By: Sherrie Beaver
A minority group, by definition, is a sociological category that is differentiated, defined, and often discriminated against by those who hold the majority of positions of social power (Boundless, 2014).
The Deaf community is a minority group, yet there is a number of us who consider ourselves a part of another minority group. Being in two different minority groups, we are said to have two identities – Deaf and an identity being racial, sexual, religious or whatnot. How do we juggle our two identities?
I have two identities. I am Deaf and openly gay.
I have been a part of the Deaf community since birth, and it’s home for me. It’s where I know who I am albeit my sexual orientation. I have been humbled to meet so many people who are also a part of the Deaf community. I share my identity with other Deaf people around the world. It’s also where we understand the struggles we go through as a Deaf person. It’s where we support one another. It’s where we unite in order to fight for our rights to be recognised as equals.

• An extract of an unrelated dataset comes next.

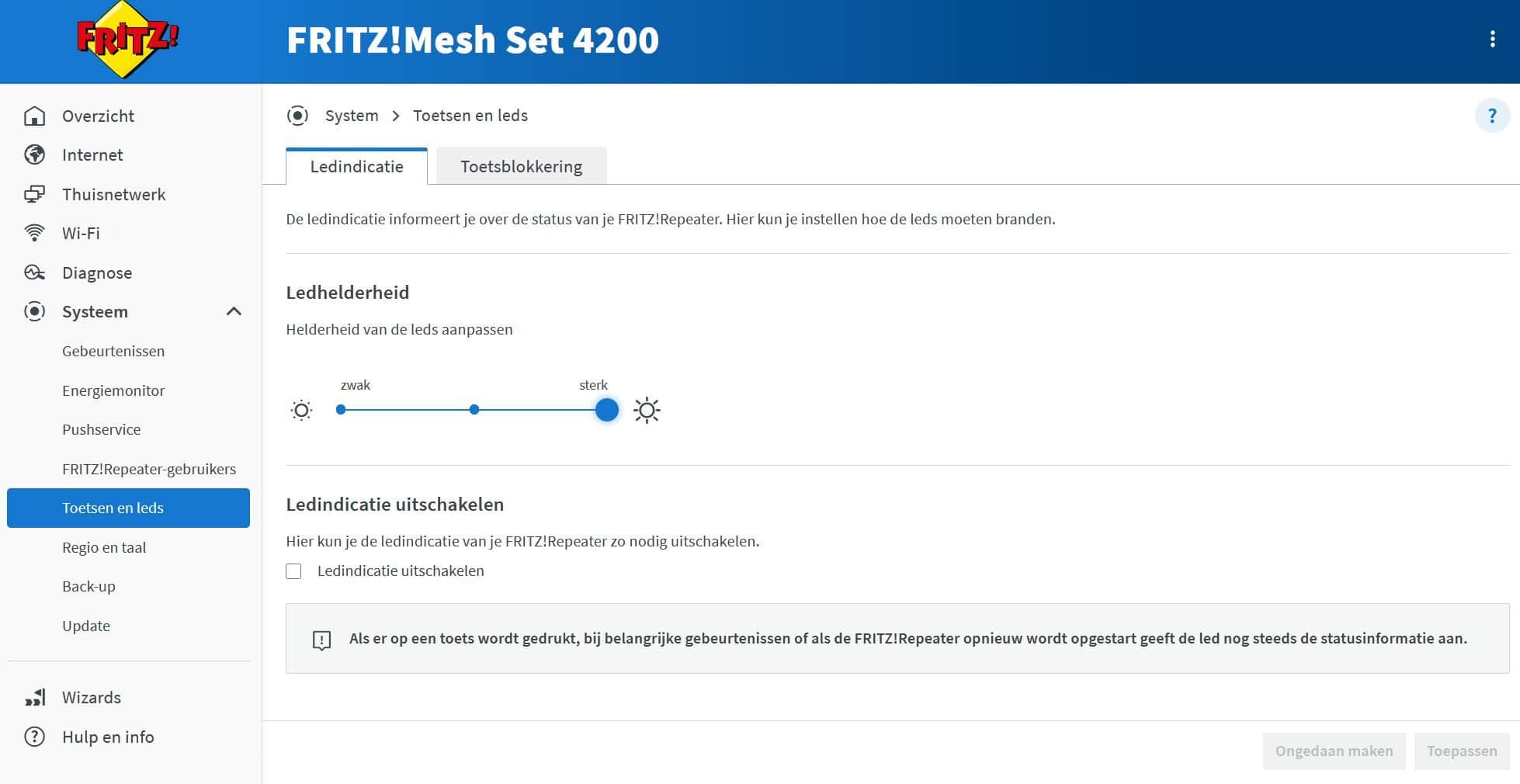Click the blue help question mark icon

However, I only recently came out as a gay female on a public scale. I am yet to make the full immersion into the LGBT community in Sydney, although I am slowly dipping my feet into the waters. One step at a time. It’s a rather overwhelming experience, but I’ll get there someday.
All in all, I am slowly learning how to juggle my two identities.

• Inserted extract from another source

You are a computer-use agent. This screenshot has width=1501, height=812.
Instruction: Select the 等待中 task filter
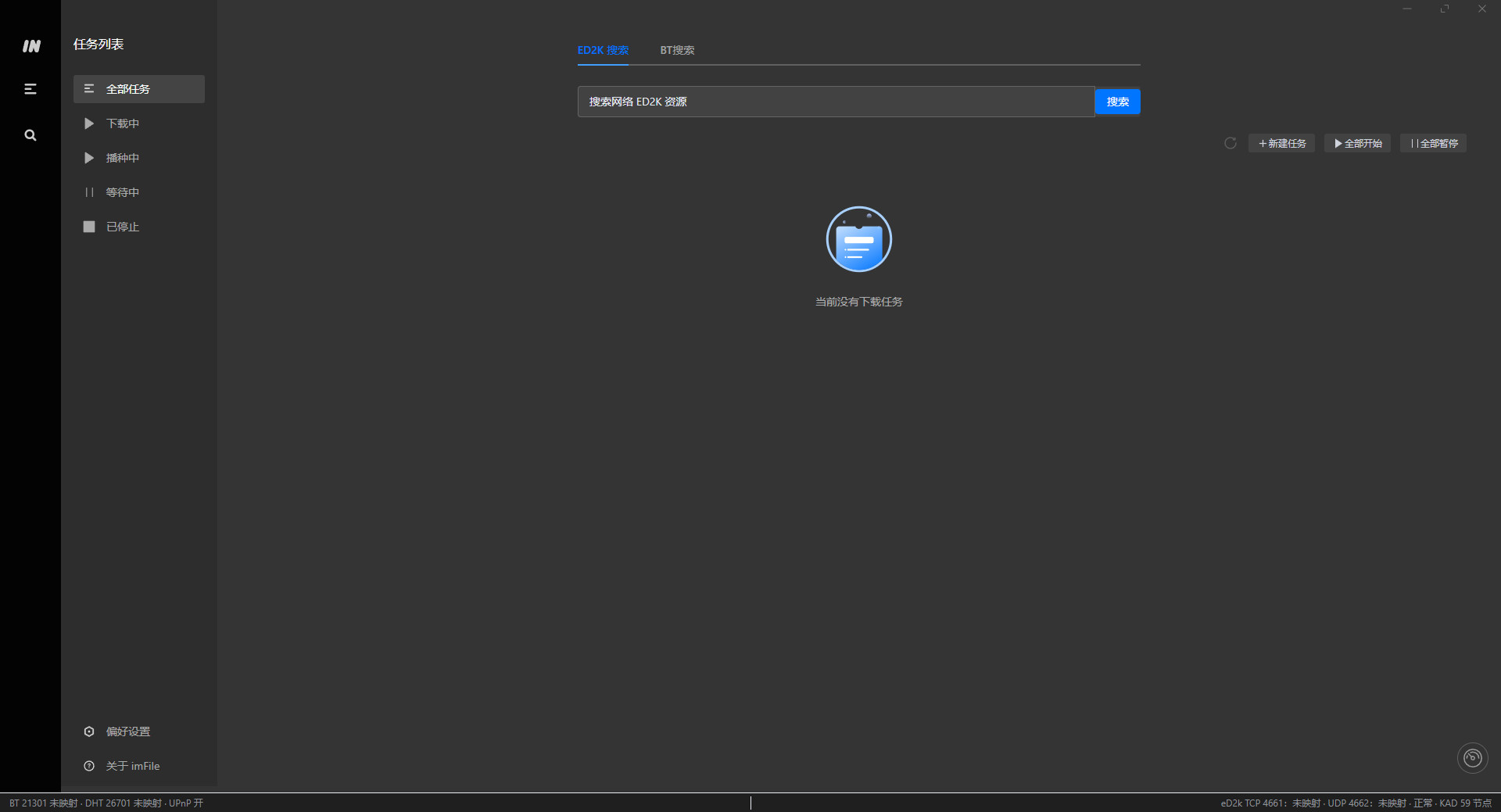pyautogui.click(x=139, y=192)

I have met many Deaf people who are a part of another minority group. There are Deaf people who are a part of the Islamic community, and their lives are enriched for that because they are able to share their experience with other Deaf people. There are also Deaf people who are a part of the indigenous community, which is yet another minority group based on race.
Some Deaf people have juggled two identities since birth. Deaf and African. Deaf and Japanese. Deaf and Indian. Deaf and transgender. Deaf and Christian. Deaf and Buddhist. You name it, and you are bound to know of someone who is juggling two identities.

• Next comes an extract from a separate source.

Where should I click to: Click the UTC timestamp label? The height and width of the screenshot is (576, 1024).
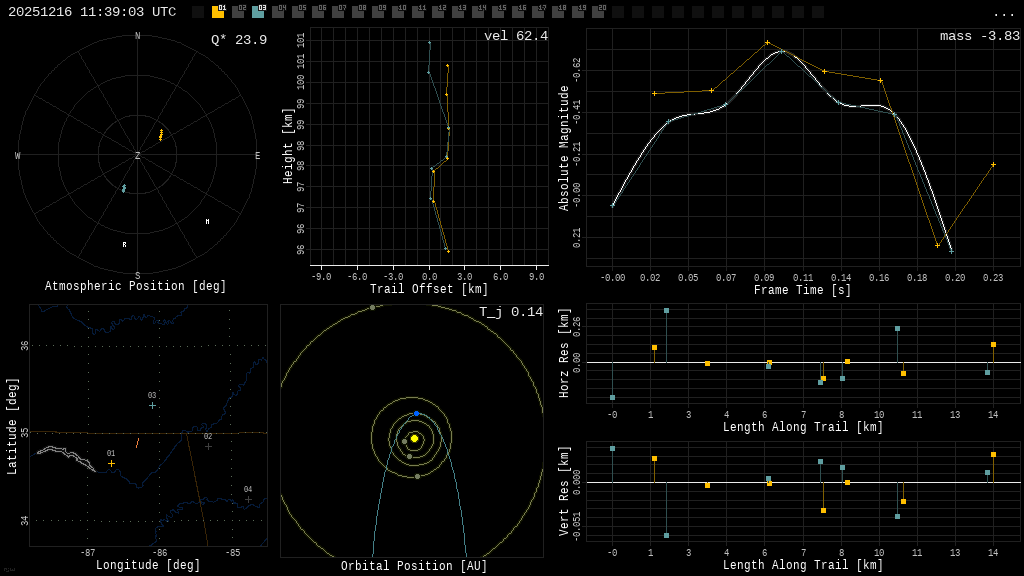point(92,12)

You could say that the Deaf community is multicultural – and I reckon it is. We do not realize it, but there is so many different cultures within the Deaf community, and for that we are able to enrich our culture. We are able to learn about how one another lives. We develop tolerance and respect for one another.
Essentially, there is so many of us out there who are juggling two identities. Minority within minority – two groups becomes one based on our main identity. We are all Deaf.